Figure 2: The business analysis value pyramid
Figure 2: The business analysis value pyramid

 

We chant the mantra of cross-silo thinking. The focus on skills over roles supports this since skills may be present independently from the role. In our business analysis discipline, we decided to profile skills for the first time back in 2013. We coined the term ‘Core Skills’ to identify important tools and techniques required to support successful delivery and to abstract them from the roles in the discipline.

 

Our profession changes, our customers and projects change, but roles usually do not adapt that quickly. However, we need to adapt, which is why we began assessing through surveys the actual skill demand: what is actually used in our projects, and not what is important for the roles in our profession in general. This allows us to drive training and education and to staff projects with the right people.
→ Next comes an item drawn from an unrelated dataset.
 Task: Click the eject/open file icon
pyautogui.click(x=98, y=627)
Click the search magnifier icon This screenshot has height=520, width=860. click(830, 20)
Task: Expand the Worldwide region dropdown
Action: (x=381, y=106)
This kind of assessment is very granular and targeted, allowing teams to develop specific tools and techniques and to assess projects against this demand.

 

Conclusion

 

Roles are often too broad as a capability definition, especially in small- and medium-sized product teams. In building the business analysis capability within a technical solution delivery organisation, I rapidly learned that focusing on the value added through concrete business analysis skills is more important than offering ‘a BA role’. Naturally, this notion has evolved as we expanded our service offers at Endava and our engagements got bigger. Nevertheless, this experience helps to promote and deploy new skills as the business analysis profession grows.

 

By favouring skills over roles, we move closer to multi-disciplinary and multi-faceted teams that can solve the issues in front of them, which creates mutual trust. By putting emphasis on core agile values and ensuring that teams have all the skills needed, they feel empowered to deliver the product together. This allows them to better connect as individuals – even in a distributed team.